We tend to be grateful for good things that have happened to us but want to forget the bad. With our past thus divided and many things to forget, we cannot freely move into the future. True spiritual gratitude embraces all of our past – the good and joyful as well as the bad and sorrowful. Everything that has happened brought us to our present place and was a part of God’s guidance – even the bad didn’t happen outside the loving presence of God. If we look at the guilt, shame and suffering in our past from God’s perspective, we will see them as having brought us to a deeper recognition of God’s mercy, a stronger conviction of God’s guidance, and a more radical commitment to a life in God’s service. Remembering all of our past in gratitude, we are free to be sent into the world to proclaim good news to others. Our failures, once forgiven, can be transformed into gratitude and enable us to become messengers of hope.
We often desire to serve the poor, sick, disabled, and dying, but unless we realise that God’s blessings come to us from those we want to serve, we’ll soon get “burned out.” Ministry is primarily about receiving God’s blessing from those to whom we minister. This blessing is a glimpse of the face of God – we can see the face of Jesus in those who need our care. Indeed, the mystery of Christian service is that the needy show us Jesus and give us life. It is sometimes those that the world has no use for, such as a profoundly disabled person, who become the bearers of a profound grace in God’s presence. In their “emptiness” can be perceived the fullness of divine love which attracts us to the mystical life – life in communion with God. Those who serve Jesus in the poor and needy will be fed by him whom they serve, and those they serve may become their spiritual guides.

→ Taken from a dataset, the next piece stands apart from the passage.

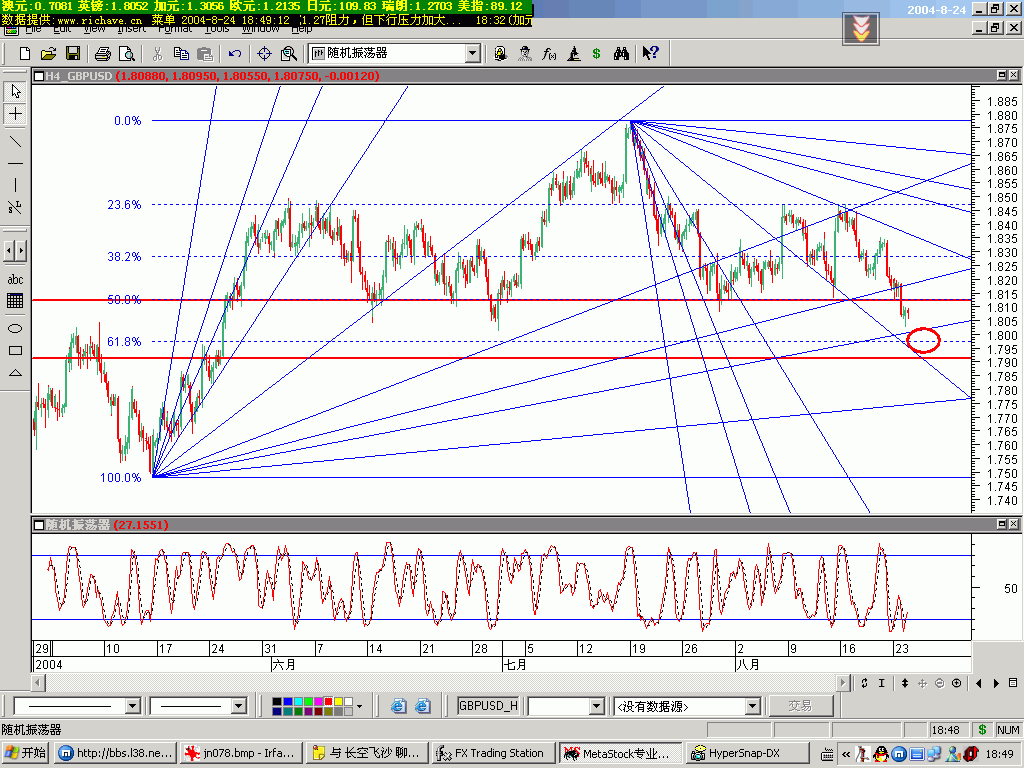Toggle the triangle drawing tool
Viewport: 1024px width, 768px height.
coord(15,372)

Travelling alone can work against spiritual life – there are too many distractions and temptation to keeping our hearts and minds focused on God. Jesus doesn’t want us to travel alone – rather he sends us out two by two for spiritual support and companionship. Jesus says: “Where two or three are gathered in my name, I am in their midst.” Together with another person we are protected against the seductive powers surrounding us and can be “cunning as snakes and innocent as doves.” Together we can also reveal something of God that none of us is able to reveal on our own.
Reference: The above series of reflections is based on Henri Nouwen’s book, Here and Now, Living in the Spirit (London: Darton, Longman and Todd Ltd, 1994), 63-72.